Stored items
* * *
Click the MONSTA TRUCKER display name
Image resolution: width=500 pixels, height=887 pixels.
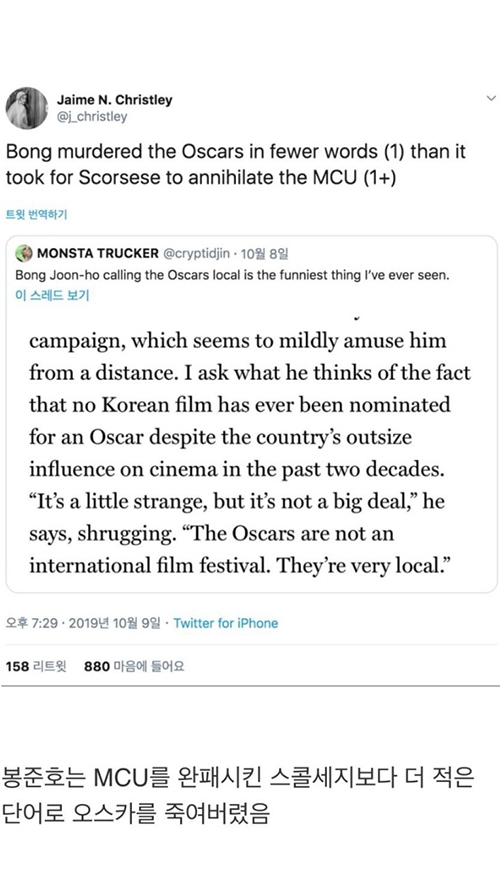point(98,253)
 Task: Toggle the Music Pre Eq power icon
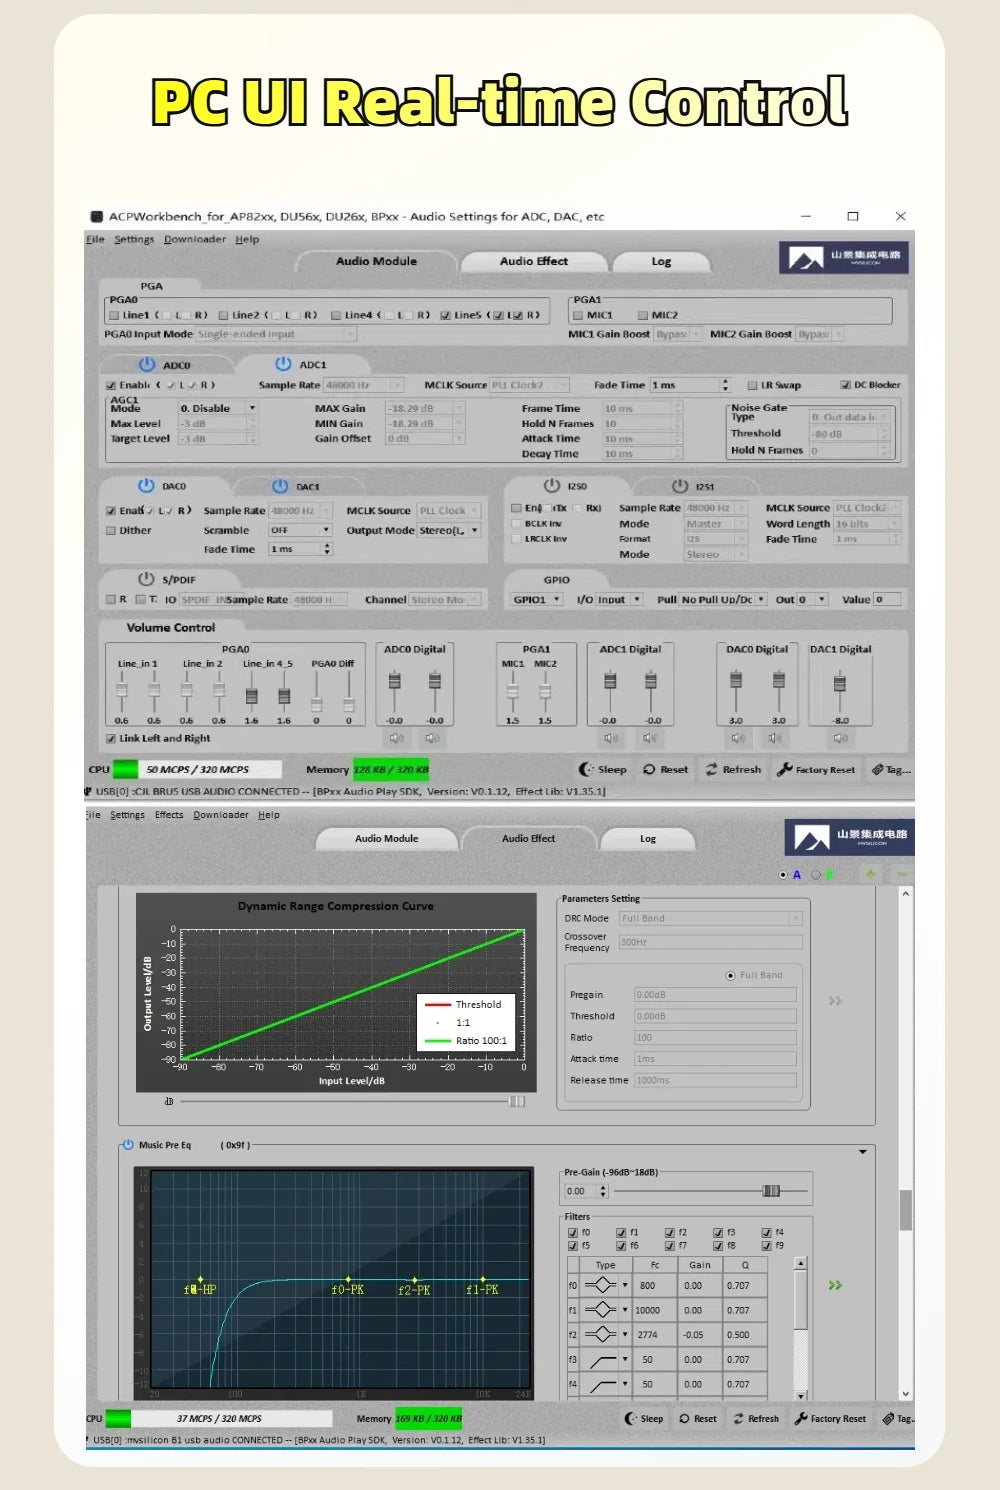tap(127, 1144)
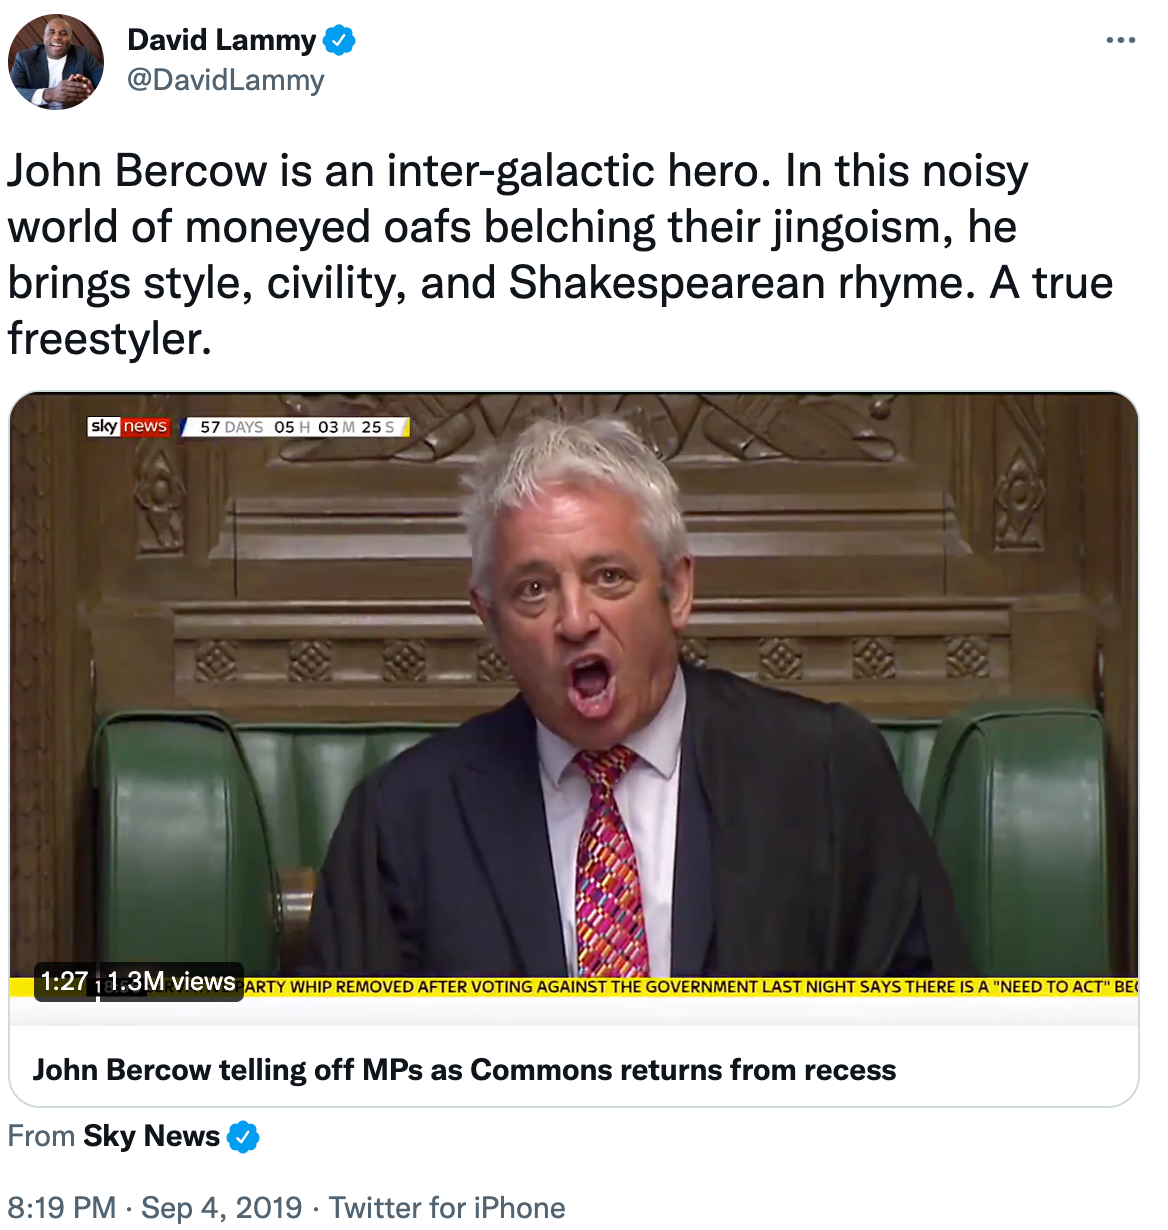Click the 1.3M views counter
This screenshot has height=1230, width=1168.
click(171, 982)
* * *
Please repeat each record above precisely, with the pictures left out.

Click the MONSTA TRUCKER display name
Image resolution: width=500 pixels, height=887 pixels.
point(98,253)
 Task: Toggle the Music Pre Eq power icon
tap(127, 1144)
Click the 1.3M views counter
This screenshot has height=1230, width=1168.
click(171, 982)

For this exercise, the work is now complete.